The Ninja President Winky D, however, sparked controversy across the dancehall scene when he released his song Mafira Kureva that attacks the rampant drug abuse in the ghetto.
In a nutshell Zim Dancehall
can grow internationally if the artistes promote cleanliness in the industry.
The incarceration of Vybz Kartel can be a useful testimony that making music and doing crime results in the downfall of promising talents.
Dancehall promotes sex and prostitution
Many parents blasted the lewd lyrical content in most of the dancehall songs which glorify sex.
Female artistes like Lady Bee and Lady Squanda are known for exploiting their sexuality with intention of attracting a wider audience.
“Music can affect the emotional behaviour of people, particularly children and this genre makes sex a casual activity, telling them descriptively how to do it whilst they are failing to educate them on the dangers surrounding the issue,” said Patience Matimbe (45) from Warren Park.
She added that with the rise of “passa passa” streets dances in most high density suburbs, most teenagers can easily engage in sexual activities leading to the increase of teenage pregnancies.

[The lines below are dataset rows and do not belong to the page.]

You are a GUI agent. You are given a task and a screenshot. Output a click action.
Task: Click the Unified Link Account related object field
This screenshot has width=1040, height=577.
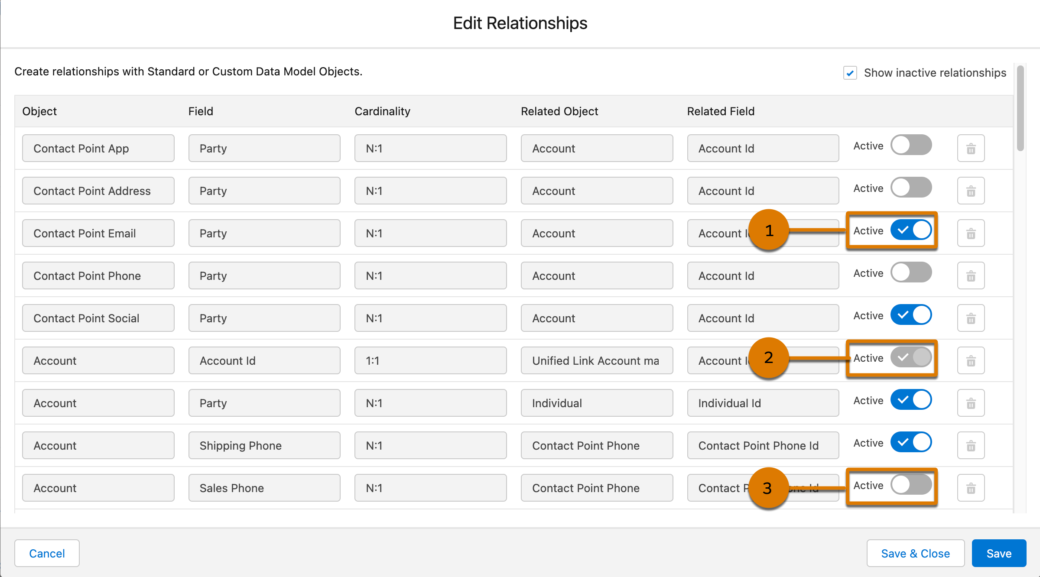[x=596, y=361]
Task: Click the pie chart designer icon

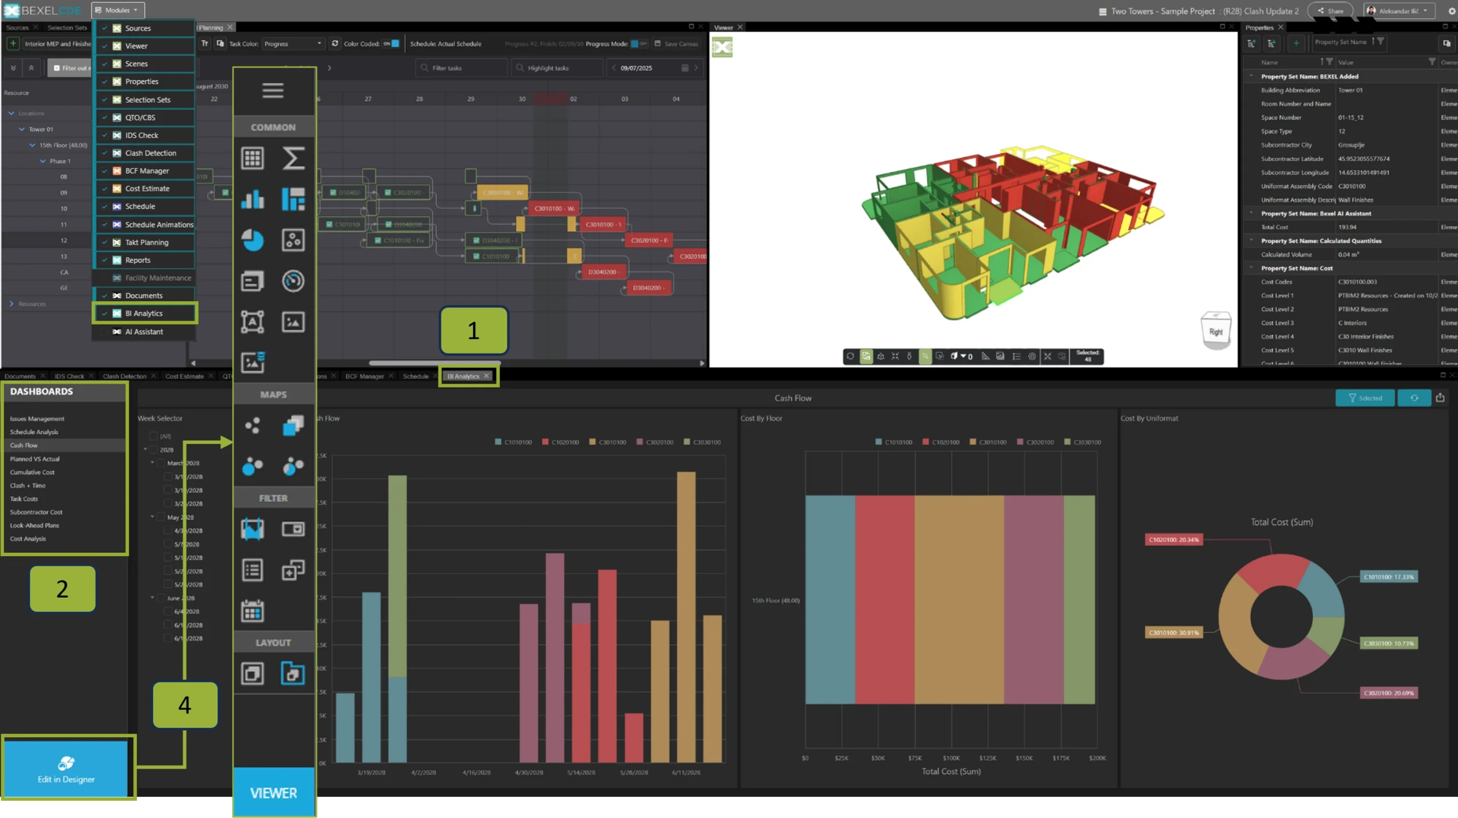Action: coord(252,240)
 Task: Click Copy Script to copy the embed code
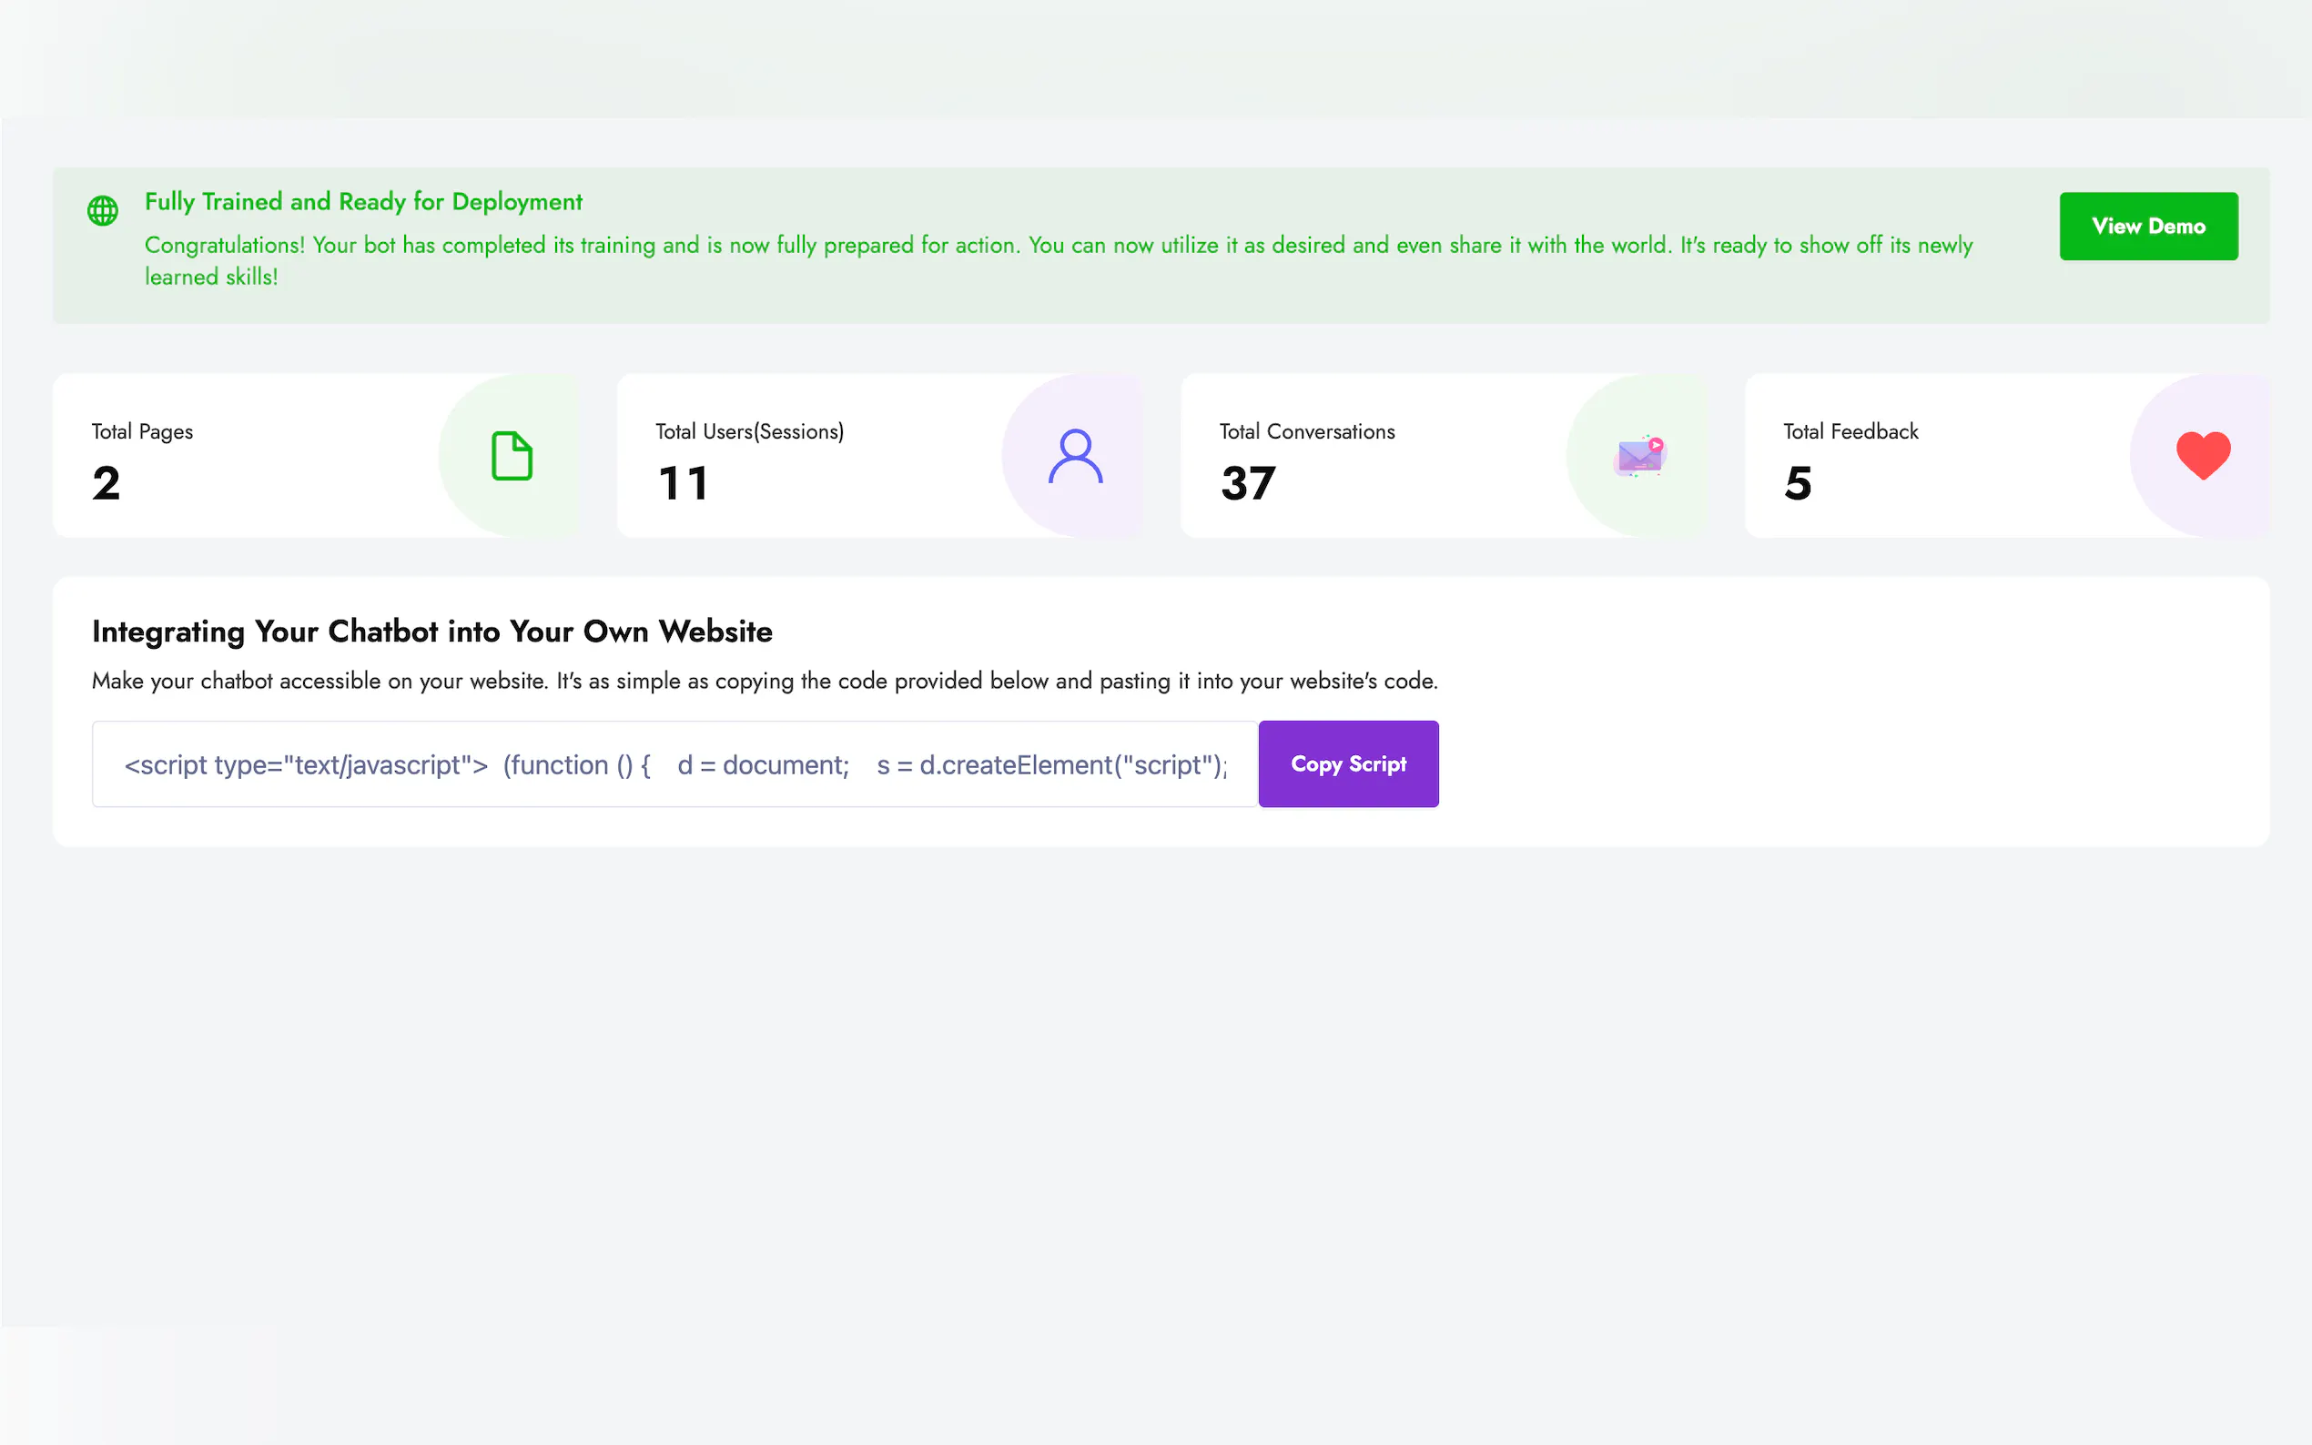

The Zimbabwe demographic health survey (ZDHS 20O5-2006) reported a 21% rate for teenage pregnancies from the 15-19 age groups whilst HIV prevalence was three times higher in young women between age 15-24 (11%) than among men of the same age (4,5%) and was being fuelled by intergenerational relationships.
A Form 3 Seke boy appeared at Chitungwiza court alleging that a female prostitute had raped him when in actual fact he had picked her up in a bar and paid her for sexual favours.
Trouble only followed after the boy contracted a sexually transmitted infection propelling him to report to police.
Teenage girls are also in the same predicament as they fall prey to the bait of older men they meet in the bars, with most of them admitting to have slept with men in exchange for money.
“I started going to these dancehall shows just to have some fun with my schoolmates, but after having been offered some money by men in these bars, which was an offer too good to refuse, I have since dropped out of school and I am now a fulltime sex worker,” said Melody Moyo (not her real name).